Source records
::::::::::
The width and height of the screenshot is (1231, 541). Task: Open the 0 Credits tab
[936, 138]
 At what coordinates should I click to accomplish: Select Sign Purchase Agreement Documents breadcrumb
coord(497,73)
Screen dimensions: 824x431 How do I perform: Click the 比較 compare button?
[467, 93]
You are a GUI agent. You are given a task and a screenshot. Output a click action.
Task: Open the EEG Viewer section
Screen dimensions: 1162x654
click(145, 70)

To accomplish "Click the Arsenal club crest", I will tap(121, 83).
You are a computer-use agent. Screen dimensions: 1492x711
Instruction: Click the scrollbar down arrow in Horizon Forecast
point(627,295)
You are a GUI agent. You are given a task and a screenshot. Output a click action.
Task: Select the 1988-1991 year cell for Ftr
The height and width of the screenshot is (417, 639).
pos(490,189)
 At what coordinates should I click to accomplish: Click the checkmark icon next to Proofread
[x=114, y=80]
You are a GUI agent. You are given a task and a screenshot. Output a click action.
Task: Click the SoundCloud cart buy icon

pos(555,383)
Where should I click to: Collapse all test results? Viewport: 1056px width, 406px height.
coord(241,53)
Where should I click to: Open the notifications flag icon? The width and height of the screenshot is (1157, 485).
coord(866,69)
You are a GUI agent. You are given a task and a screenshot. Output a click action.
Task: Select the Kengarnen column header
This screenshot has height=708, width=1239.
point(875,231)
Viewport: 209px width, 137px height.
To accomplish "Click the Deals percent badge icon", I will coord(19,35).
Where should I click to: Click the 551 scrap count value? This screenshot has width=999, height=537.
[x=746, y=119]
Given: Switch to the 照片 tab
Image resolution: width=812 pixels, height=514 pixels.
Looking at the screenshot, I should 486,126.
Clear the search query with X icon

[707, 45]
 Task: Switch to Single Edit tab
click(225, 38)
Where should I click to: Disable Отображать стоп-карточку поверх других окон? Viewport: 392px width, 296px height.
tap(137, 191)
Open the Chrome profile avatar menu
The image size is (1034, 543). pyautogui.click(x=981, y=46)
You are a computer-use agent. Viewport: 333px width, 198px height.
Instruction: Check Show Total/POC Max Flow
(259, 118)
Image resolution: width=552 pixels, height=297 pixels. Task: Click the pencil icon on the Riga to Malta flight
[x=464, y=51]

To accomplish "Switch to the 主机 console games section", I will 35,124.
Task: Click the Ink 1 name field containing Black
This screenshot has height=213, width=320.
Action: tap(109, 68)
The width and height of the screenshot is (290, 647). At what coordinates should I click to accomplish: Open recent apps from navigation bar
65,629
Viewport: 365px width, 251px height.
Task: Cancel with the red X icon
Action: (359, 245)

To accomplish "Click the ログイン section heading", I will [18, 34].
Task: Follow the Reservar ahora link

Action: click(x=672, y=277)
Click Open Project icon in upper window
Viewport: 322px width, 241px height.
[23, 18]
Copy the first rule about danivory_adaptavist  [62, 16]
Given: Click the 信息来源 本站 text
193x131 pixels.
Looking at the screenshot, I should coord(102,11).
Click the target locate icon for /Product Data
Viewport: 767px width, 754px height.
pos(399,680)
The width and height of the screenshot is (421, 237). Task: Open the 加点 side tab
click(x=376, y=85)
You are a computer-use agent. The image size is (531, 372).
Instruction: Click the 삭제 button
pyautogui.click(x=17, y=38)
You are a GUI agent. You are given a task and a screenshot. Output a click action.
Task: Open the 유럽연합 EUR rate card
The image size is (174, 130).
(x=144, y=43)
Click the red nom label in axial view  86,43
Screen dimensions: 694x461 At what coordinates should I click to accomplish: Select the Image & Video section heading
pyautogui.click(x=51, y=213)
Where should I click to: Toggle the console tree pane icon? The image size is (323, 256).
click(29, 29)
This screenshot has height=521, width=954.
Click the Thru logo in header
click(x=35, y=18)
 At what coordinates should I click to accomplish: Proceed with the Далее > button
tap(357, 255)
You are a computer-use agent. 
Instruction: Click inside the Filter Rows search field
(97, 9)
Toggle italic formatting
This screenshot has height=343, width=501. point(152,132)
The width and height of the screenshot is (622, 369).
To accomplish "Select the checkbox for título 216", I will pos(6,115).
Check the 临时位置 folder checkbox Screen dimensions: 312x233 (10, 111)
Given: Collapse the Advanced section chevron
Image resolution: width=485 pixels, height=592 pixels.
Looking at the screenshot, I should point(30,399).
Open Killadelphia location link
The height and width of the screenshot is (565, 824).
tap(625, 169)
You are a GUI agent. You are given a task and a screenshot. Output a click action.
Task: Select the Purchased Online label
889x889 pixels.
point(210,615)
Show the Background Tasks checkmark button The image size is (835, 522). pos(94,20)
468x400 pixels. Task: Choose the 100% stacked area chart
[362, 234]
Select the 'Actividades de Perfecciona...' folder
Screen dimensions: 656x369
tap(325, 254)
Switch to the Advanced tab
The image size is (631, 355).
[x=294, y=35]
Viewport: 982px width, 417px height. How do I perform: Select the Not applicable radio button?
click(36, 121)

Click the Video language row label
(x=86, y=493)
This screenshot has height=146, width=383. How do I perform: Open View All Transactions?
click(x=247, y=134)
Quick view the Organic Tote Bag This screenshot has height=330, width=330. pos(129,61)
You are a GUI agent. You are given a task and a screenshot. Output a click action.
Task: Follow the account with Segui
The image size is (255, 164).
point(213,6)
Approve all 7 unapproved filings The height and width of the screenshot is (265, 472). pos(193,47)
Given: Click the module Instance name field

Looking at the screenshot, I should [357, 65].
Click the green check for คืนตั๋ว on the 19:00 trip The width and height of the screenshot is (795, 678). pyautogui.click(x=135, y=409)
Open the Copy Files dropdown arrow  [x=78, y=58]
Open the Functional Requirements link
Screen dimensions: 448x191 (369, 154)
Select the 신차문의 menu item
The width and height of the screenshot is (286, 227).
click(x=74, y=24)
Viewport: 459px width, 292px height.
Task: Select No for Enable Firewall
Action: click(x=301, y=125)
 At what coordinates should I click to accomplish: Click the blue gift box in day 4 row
::::::::::
*WHAT YOU ARE ASKED TO DO*. Give the records again, unchanged and complete.

*ANSWER BOX*.
The width and height of the screenshot is (1231, 541). Task: Open the 0 Credits tab
[936, 138]
 At what coordinates should I click to accomplish: Select Sign Purchase Agreement Documents breadcrumb
coord(497,73)
Screen dimensions: 824x431 How do I perform: Click the 比較 compare button?
[467, 93]
You are a GUI agent. You are given a task and a screenshot. Output a click action.
Task: Open the EEG Viewer section
Screen dimensions: 1162x654
click(145, 70)

To accomplish "Click the Arsenal club crest", I will tap(121, 83).
You are a computer-use agent. Screen dimensions: 1492x711
Instruction: Click the scrollbar down arrow in Horizon Forecast
point(627,295)
You are a GUI agent. You are given a task and a screenshot. Output a click action.
Task: Select the 1988-1991 year cell for Ftr
The height and width of the screenshot is (417, 639).
pos(490,189)
 At what coordinates should I click to accomplish: Click the checkmark icon next to Proofread
[x=114, y=80]
You are a GUI agent. You are given a task and a screenshot. Output a click action.
Task: Click the SoundCloud cart buy icon

pos(555,383)
Where should I click to: Collapse all test results? Viewport: 1056px width, 406px height.
coord(241,53)
Where should I click to: Open the notifications flag icon? The width and height of the screenshot is (1157, 485).
coord(866,69)
You are a GUI agent. You are given a task and a screenshot. Output a click action.
Task: Select the Kengarnen column header
This screenshot has height=708, width=1239.
point(875,231)
Viewport: 209px width, 137px height.
To accomplish "Click the Deals percent badge icon", I will coord(19,35).
Where should I click to: Click the 551 scrap count value? This screenshot has width=999, height=537.
[x=746, y=119]
Given: Switch to the 照片 tab
Image resolution: width=812 pixels, height=514 pixels.
Looking at the screenshot, I should 486,126.
Clear the search query with X icon

[707, 45]
 Task: Switch to Single Edit tab
click(225, 38)
Where should I click to: Disable Отображать стоп-карточку поверх других окон? Viewport: 392px width, 296px height.
tap(137, 191)
Open the Chrome profile avatar menu
The image size is (1034, 543). pyautogui.click(x=981, y=46)
You are a computer-use agent. Viewport: 333px width, 198px height.
Instruction: Check Show Total/POC Max Flow
(259, 118)
Image resolution: width=552 pixels, height=297 pixels. Task: Click the pencil icon on the Riga to Malta flight
[x=464, y=51]

To accomplish "Switch to the 主机 console games section", I will 35,124.
Task: Click the Ink 1 name field containing Black
This screenshot has height=213, width=320.
Action: tap(109, 68)
The width and height of the screenshot is (290, 647). At what coordinates should I click to accomplish: Open recent apps from navigation bar
65,629
Viewport: 365px width, 251px height.
Task: Cancel with the red X icon
Action: (359, 245)

To accomplish "Click the ログイン section heading", I will [18, 34].
Task: Follow the Reservar ahora link

Action: click(x=672, y=277)
Click Open Project icon in upper window
Viewport: 322px width, 241px height.
[23, 18]
Copy the first rule about danivory_adaptavist  [62, 16]
Given: Click the 信息来源 本站 text
193x131 pixels.
Looking at the screenshot, I should coord(102,11).
Click the target locate icon for /Product Data
Viewport: 767px width, 754px height.
pos(399,680)
The width and height of the screenshot is (421, 237). Task: Open the 加点 side tab
click(x=376, y=85)
You are a computer-use agent. The image size is (531, 372).
Instruction: Click the 삭제 button
pyautogui.click(x=17, y=38)
You are a GUI agent. You are given a task and a screenshot. Output a click action.
Task: Open the 유럽연합 EUR rate card
The image size is (174, 130).
(x=144, y=43)
Click the red nom label in axial view  86,43
Screen dimensions: 694x461 At what coordinates should I click to accomplish: Select the Image & Video section heading
pyautogui.click(x=51, y=213)
Where should I click to: Toggle the console tree pane icon? The image size is (323, 256).
click(29, 29)
This screenshot has height=521, width=954.
Click the Thru logo in header
click(x=35, y=18)
 At what coordinates should I click to accomplish: Proceed with the Далее > button
tap(357, 255)
You are a computer-use agent. 
Instruction: Click inside the Filter Rows search field
(97, 9)
Toggle italic formatting
This screenshot has height=343, width=501. point(152,132)
The width and height of the screenshot is (622, 369).
To accomplish "Select the checkbox for título 216", I will pos(6,115).
Check the 临时位置 folder checkbox Screen dimensions: 312x233 (10, 111)
Given: Collapse the Advanced section chevron
Image resolution: width=485 pixels, height=592 pixels.
Looking at the screenshot, I should point(30,399).
Open Killadelphia location link
The height and width of the screenshot is (565, 824).
tap(625, 169)
You are a GUI agent. You are given a task and a screenshot. Output a click action.
Task: Select the Purchased Online label
889x889 pixels.
point(210,615)
Show the Background Tasks checkmark button The image size is (835, 522). pos(94,20)
468x400 pixels. Task: Choose the 100% stacked area chart
[362, 234]
Select the 'Actividades de Perfecciona...' folder
Screen dimensions: 656x369
tap(325, 254)
Switch to the Advanced tab
The image size is (631, 355).
[x=294, y=35]
Viewport: 982px width, 417px height. How do I perform: Select the Not applicable radio button?
click(36, 121)

Click the Video language row label
(x=86, y=493)
This screenshot has height=146, width=383. How do I perform: Open View All Transactions?
click(x=247, y=134)
Quick view the Organic Tote Bag This screenshot has height=330, width=330. pos(129,61)
You are a GUI agent. You are given a task and a screenshot. Output a click action.
Task: Follow the account with Segui
The image size is (255, 164).
point(213,6)
Approve all 7 unapproved filings The height and width of the screenshot is (265, 472). pos(193,47)
Given: Click the module Instance name field

Looking at the screenshot, I should [357, 65].
Click the green check for คืนตั๋ว on the 19:00 trip The width and height of the screenshot is (795, 678). pyautogui.click(x=135, y=409)
Open the Copy Files dropdown arrow  [x=78, y=58]
Open the Functional Requirements link
Screen dimensions: 448x191 (369, 154)
Select the 신차문의 menu item
The width and height of the screenshot is (286, 227).
click(x=74, y=24)
Viewport: 459px width, 292px height.
Task: Select No for Enable Firewall
Action: click(x=301, y=125)
 At what coordinates should I click to accomplish: Click the blue gift box in day 4 row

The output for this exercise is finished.